[Source information Boundary: Start]

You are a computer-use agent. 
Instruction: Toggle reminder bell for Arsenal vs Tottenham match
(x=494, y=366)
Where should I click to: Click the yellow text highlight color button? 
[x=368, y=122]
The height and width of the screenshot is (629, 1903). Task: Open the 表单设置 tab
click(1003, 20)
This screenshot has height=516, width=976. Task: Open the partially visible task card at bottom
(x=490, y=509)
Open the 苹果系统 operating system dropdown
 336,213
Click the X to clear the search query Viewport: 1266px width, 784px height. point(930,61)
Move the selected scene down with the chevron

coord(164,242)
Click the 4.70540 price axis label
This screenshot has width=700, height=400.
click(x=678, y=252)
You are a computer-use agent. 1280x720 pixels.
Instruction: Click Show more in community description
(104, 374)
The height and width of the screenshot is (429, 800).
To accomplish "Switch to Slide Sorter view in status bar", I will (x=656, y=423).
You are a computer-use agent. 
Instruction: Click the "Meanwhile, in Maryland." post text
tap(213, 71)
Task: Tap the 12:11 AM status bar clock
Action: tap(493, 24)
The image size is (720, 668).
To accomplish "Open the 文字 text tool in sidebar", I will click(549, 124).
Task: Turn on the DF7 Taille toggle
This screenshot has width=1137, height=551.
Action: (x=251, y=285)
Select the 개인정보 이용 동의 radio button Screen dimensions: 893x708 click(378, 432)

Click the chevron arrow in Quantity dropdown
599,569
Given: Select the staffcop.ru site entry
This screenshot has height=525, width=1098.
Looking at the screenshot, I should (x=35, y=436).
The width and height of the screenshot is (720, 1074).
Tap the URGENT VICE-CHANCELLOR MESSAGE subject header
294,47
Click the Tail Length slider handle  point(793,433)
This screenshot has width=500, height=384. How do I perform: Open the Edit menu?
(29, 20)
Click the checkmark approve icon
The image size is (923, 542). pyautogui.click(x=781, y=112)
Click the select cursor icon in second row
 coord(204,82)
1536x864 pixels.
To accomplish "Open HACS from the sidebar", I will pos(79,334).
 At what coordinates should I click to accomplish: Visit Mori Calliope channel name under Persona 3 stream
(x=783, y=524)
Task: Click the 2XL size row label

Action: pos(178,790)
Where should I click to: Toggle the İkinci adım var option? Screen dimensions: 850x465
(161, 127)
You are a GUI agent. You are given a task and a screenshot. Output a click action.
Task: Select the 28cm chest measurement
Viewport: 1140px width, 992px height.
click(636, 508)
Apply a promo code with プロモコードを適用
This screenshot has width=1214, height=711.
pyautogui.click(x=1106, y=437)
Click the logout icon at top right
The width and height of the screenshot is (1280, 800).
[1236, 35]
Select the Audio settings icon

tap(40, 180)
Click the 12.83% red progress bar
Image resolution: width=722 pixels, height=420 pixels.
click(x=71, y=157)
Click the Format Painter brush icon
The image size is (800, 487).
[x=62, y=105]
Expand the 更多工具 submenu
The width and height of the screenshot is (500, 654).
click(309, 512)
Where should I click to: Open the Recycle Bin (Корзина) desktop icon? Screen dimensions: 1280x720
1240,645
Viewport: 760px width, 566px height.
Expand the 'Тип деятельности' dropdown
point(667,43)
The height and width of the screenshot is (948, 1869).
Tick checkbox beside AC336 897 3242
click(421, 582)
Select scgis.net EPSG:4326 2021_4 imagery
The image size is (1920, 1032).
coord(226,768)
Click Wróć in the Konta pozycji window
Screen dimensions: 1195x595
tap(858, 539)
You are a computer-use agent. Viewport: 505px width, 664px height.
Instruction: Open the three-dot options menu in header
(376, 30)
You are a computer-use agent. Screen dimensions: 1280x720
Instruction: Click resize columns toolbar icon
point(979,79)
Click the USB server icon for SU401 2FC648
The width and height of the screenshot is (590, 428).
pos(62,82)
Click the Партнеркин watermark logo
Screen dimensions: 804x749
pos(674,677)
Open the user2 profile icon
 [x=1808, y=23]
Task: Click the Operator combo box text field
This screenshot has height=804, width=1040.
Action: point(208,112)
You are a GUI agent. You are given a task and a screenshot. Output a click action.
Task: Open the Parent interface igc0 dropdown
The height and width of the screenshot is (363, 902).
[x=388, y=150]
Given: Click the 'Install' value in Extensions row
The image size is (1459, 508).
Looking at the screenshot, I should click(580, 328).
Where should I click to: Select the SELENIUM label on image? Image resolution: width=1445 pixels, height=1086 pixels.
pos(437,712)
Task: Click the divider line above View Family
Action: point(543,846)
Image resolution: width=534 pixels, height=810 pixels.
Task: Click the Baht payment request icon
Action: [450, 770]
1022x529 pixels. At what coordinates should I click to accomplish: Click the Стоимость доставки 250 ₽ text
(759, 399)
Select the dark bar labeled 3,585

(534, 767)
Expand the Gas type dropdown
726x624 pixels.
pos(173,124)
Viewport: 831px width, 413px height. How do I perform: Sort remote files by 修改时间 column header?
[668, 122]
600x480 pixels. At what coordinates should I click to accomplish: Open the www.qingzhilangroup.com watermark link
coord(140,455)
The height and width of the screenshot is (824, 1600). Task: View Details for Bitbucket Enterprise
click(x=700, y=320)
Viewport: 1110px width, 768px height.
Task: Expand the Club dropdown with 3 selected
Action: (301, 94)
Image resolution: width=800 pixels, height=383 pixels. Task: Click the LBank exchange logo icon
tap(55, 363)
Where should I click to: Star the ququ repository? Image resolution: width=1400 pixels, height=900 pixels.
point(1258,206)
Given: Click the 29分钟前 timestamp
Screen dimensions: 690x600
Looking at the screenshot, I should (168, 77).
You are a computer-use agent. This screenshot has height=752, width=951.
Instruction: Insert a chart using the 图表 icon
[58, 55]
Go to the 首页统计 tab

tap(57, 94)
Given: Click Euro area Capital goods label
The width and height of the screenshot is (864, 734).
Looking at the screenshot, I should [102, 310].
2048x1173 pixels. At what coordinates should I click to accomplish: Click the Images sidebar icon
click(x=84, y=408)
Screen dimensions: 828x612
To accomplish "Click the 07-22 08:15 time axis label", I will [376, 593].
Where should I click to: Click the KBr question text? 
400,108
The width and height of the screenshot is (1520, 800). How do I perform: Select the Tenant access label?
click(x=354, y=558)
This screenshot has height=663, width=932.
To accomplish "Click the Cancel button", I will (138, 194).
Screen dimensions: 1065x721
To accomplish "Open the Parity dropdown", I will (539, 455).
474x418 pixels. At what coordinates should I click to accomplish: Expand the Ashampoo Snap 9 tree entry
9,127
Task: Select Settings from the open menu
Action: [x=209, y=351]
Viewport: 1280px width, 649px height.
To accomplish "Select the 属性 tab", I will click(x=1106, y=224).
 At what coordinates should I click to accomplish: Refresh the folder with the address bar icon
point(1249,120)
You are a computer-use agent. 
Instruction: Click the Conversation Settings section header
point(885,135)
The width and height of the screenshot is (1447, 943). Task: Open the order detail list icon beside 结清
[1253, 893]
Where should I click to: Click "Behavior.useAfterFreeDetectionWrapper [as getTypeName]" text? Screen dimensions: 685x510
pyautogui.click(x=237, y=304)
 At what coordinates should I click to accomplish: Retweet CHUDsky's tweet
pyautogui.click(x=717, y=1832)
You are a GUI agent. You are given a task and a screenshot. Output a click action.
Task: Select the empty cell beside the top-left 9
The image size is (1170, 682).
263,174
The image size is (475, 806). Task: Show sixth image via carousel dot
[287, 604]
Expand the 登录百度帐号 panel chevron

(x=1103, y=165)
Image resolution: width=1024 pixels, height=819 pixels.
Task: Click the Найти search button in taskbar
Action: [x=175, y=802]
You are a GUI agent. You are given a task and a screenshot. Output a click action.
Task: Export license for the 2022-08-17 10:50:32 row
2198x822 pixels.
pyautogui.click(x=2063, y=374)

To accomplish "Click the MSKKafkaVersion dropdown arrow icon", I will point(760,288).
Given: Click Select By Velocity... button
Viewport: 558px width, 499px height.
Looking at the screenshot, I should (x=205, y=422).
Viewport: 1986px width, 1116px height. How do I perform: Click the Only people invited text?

[Source information Boundary: End]

Task directions:
From the material above, return every line that contains "axis".

Output below:
Click the 4.70540 price axis label
To accomplish "Click the 07-22 08:15 time axis label", I will [376, 593].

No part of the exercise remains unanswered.